Bug #15988

Set unique UUID on first boot & adapt bootloader

Added by Anonymous 2018-09-28 10:21:52 . Updated 2018-12-02 20:53:05 .

Status:
Resolved
Priority:
Normal
Assignee:
Category:
Target version:
Start date:
2018-09-28
Due date:
% Done:

100%

Feature Branch:
feature/15292-repartition
Type of work:
Code
Blueprint:

Starter:
Affected tool:
Deliverable for:
316

Description

to avoid issues when plugging 2 Tails sticks at the same time in one computer.


Files


Subtasks


History

#1 Updated by Anonymous 2018-09-28 10:35:34

  • blocked by Bug #15991: Code review & rubber-duck for USB Image added

#2 Updated by intrigeri 2018-10-09 09:22:59

  • blocks deleted (Bug #15991: Code review & rubber-duck for USB Image)
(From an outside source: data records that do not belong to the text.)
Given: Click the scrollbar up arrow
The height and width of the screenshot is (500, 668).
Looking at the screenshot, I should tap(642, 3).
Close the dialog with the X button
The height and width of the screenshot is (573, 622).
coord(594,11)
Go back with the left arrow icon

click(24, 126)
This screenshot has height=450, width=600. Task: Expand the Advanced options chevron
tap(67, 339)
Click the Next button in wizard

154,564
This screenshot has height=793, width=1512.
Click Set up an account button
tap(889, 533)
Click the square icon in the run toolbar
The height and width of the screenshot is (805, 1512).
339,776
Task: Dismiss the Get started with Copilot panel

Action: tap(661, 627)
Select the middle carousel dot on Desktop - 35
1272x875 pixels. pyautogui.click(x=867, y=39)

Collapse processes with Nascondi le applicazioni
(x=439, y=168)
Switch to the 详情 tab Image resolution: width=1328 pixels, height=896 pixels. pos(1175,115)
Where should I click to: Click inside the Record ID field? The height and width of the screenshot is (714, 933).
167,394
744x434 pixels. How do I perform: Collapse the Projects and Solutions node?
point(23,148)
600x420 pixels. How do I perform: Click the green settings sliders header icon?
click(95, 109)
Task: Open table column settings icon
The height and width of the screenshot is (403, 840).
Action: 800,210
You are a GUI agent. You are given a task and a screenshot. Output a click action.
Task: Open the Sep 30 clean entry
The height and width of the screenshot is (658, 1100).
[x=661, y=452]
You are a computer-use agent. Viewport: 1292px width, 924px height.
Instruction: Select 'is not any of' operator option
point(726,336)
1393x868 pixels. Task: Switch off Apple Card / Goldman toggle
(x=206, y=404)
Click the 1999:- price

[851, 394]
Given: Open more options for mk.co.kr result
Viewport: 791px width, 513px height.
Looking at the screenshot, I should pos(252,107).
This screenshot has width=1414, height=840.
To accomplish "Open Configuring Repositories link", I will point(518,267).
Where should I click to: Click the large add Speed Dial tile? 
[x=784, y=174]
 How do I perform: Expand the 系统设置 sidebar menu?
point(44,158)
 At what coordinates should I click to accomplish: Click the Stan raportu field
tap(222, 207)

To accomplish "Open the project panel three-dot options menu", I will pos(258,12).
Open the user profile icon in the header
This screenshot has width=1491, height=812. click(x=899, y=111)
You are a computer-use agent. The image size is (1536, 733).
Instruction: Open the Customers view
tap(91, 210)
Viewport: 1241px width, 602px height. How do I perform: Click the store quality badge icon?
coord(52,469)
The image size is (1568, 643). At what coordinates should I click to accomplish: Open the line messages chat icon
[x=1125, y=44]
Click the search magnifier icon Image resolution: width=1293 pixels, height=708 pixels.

#3 Updated by intrigeri 2018-10-09 12:01:33

Is this a duplicate of Feature #15317?

#4 Updated by intrigeri 2018-10-09 12:16:59

intrigeri wrote:
> Is this a duplicate of Feature #15317?

Actually not, Feature #15317 was about the disk GUID, while this is probably about the system partition’s UUID. Note that sgdisk has a --randomize-guids switch that does both.

#5 Updated by segfault 2018-11-20 09:57:16

  • Status changed from Confirmed to In Progress

Applied in changeset commit:tails|bbbe90de8fc4308a4ae2b090c8c64f5422af4d87.

#6 Updated by intrigeri 2018-11-26 10:59:16

Oops, I’ve been misleading above when I wrote “this is probably about the system partition’s UUID” and suggested using sgdisk --randomize-guids, which you then implemented in commit:bbbe90de8fc4308a4ae2b090c8c64f5422af4d87. I think this change is useful: code review passes and I confirm that it does what it’s supposed to (looking at the symlinks in /dev/disk/by-partuuid/). But I think it solves only a part of what this ticket is about.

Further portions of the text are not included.